The Synthetic Checks That Saved Our Canary: Leading Indicators Wired to Argo Rollouts

The outage you didn’t see coming

If you’ve ever watched a Grafana dashboard stay green while Stripe conversions fell to zero, you know the pain. I’ve seen Nginx 200s and low CPU lull teams into complacency while a frontend bundle bloat pushed checkout to a 7s LCP on Android over 4G. Real users were gone long before the first Sev-1 page.

The fix wasn’t “more dashboards.” We built synthetic checks that walked the exact revenue path—sign-in, add-to-cart, checkout—every minute from multiple regions. We published those timings as Prometheus histograms, tied SLO burn alerts to runbooks, and wired Argo Rollouts to automatically abort bad canaries. MTTR dropped from 40m to under 8m. More importantly, MTTD went from “Twitter reports it” to 30s.

This is how to do it without boiling the ocean.

Measure what predicts pain, not what flatters

Vanity: CPU < 60%, requests/sec, “homepage up.” Your CFO doesn’t care.

Leading indicators that actually predict incidents:

• Journey p95/p99 latency per critical flow (login, search, checkout) as histograms.
• TTFB and LCP on synth browsers, not just server timers.
• Auth and payment success rate (HTTP 200 != success).
• 3rd‑party dependency timing and error rate (CDN, IdP, payments, feature flag SDKs).
• Error budget burn for each journey (multi-window, multi-burn).
• Saturation precursors: queue depth, circuit-breaker opens, retry storms.

Define SLOs on these SLIs. Example: “Checkout: 99% of synthetic runs have p95 < 3s and success rate ≥ 99.9%.” Do not hide behind averages.

Design synthetic checks that mirror reality

You don’t need 100 scripts.
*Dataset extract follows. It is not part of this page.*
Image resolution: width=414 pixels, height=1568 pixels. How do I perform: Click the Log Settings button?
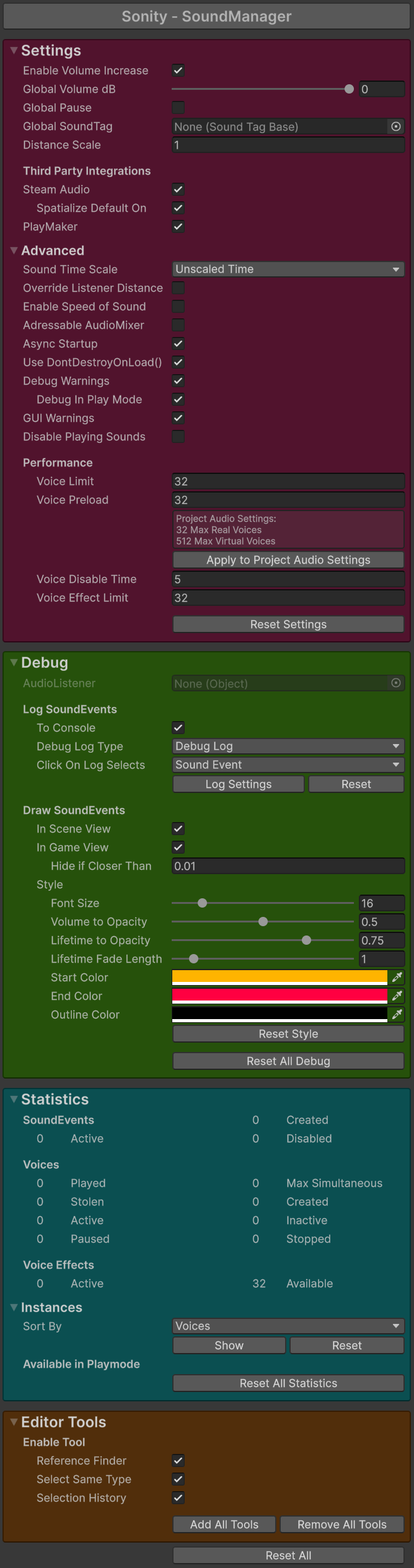pos(239,784)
You need 3–5 that reflect revenue or retention paths.

• Keep steps deterministic: fixed test user, seeded catalog, stable selectors.
• Assert outcomes: “Order placed” text exists, analytics event fired.
• Emit metrics inside the script. Avoid scraping logs for timings after the fact.
• Run from at least 2 regions and 2 networks (cloud + last‑mile provider if you can).
• Budget: finish in < 60s; fail fast on hangs; retry once max.

Here’s a lightweight Playwright check that walks login -> add to cart -> checkout and exports timings to Prometheus via pushgateway.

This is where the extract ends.